This repository consists of two independent parts: gitcrawler for crawling Github; programprocessor to preprosess Java programs for PCC.
The project gitcrawler can crawl all the projects in GITHUB. The project gitcrawler should run as:
java -jar gitcrawler.jar
You can also import the project into eclipse directly, find the main class cn.yyx.research.gitcrawler.gitcrawler.App
, then right click it and choose 'Run as Java Applications'.
In the console or the command line, you can type 'start' directly, the gitcrawler will start to crawl projects on github.
Before you type 'start', you could type 'initial para1:para2:para3:para4:para5' to initial the crawler.
Here is meanings of the five parameters:para1 to para5:
para1 : number of threads used to crawl the projects.
para2 : the minimum stars of a project, all projects with smaller number of stars than this number will be ignored.
para3 : the range of stars. Only projects with stars between 'starbegin' and 'starbegin + starrange' will be crawled.
para4 : language, the language of projects, such as Java, C, C#, etc.
para5 : dest directory, where to put the crawled projects.
Here is an overall example:
you firstly type:
initial 10:50:5:java:~/HomeSpace/AllZipFile
then you type:
start
The two commands will use 10 threads to crawl Java projects with stars between 50-55, the crawled projects will be put into the directory '~/HomeSpace/AllZipFile' in Linux. The way is similar on Windows. I guess it also works on Mac because I did not use any external library in this project.
Note that, the projects crawled is of zip format. We need to unzip all these zip files. In https://github.com/yangyixiaof/gitcrawler/tree/master/gitcrawler/UnzipScript, we offer a linux bash script unzipAll.sh to unzip all these zip files.

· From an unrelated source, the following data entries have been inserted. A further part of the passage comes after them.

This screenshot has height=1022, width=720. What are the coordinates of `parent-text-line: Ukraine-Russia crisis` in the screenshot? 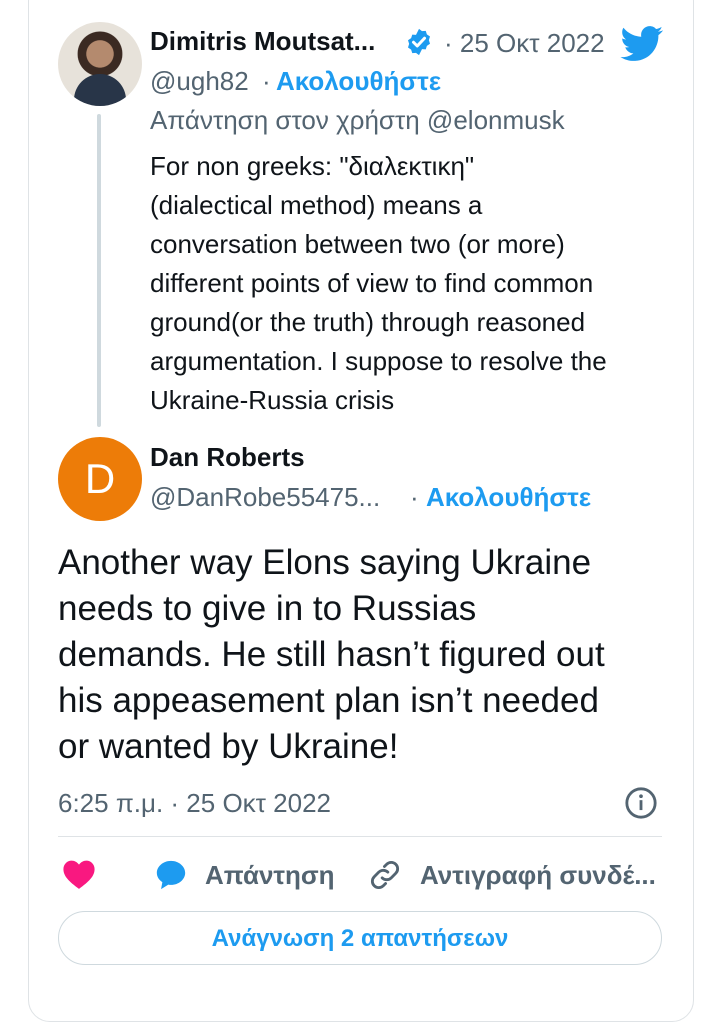 It's located at (272, 400).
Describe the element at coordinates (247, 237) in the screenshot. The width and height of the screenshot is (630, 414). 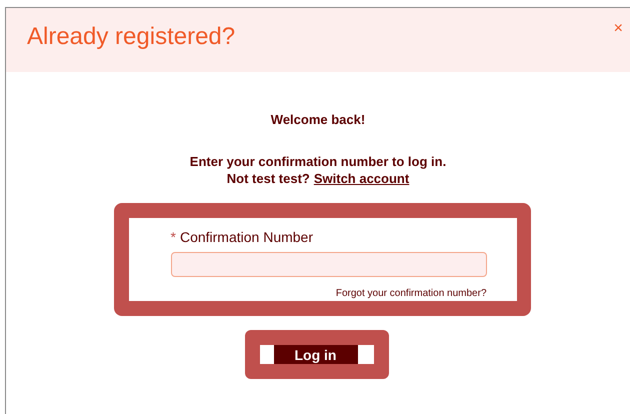
I see `field-label: Confirmation Number` at that location.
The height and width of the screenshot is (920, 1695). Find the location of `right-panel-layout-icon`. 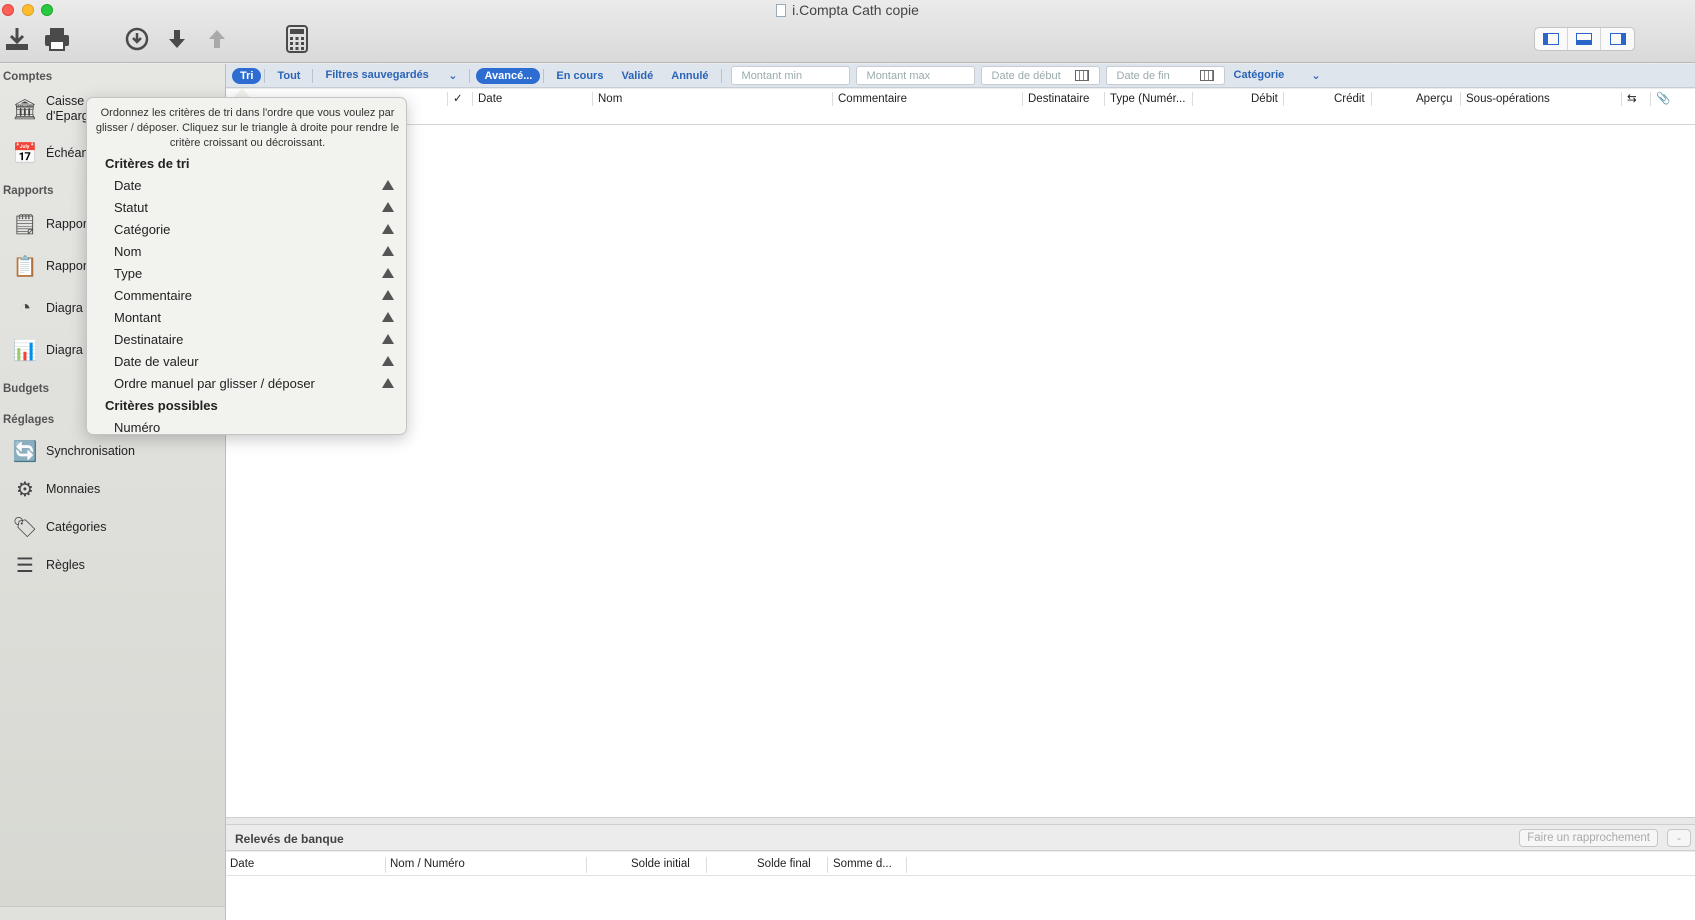

right-panel-layout-icon is located at coordinates (1618, 39).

The usage of the unzipAll.sh is as follows:
./unzipAll.sh WhereTheZipFilesExist
WhereTheZipFilesExist is the path to the directory you put the crawled projects, WhereTheZipFilesExist should be the same as 'para5' described above.
Here is an example:
./unzipAll.sh ~/HomeSpace/AllZipFile
The unzipped files will be put into the directory named 'UnzipPool' in the current directory where your command line is located.
The project programprocessor translates Java to IR. The project program processor should run as: java -jar programprocessor.jar
then, input command: start PathToSourceRepository PathToWhereIRIsPut
an example is: start /home/yyx/CodeComletionTestSpace/CodeSource /home/yyx/CodeComletionTestSpace/IR_yyx The path /home/yyx/CodeComletionTestSpace/CodeSource is where the source codes are put. The path /home/yyx/CodeComletionTestSpace/IR_yyx is where the geneted IR is put.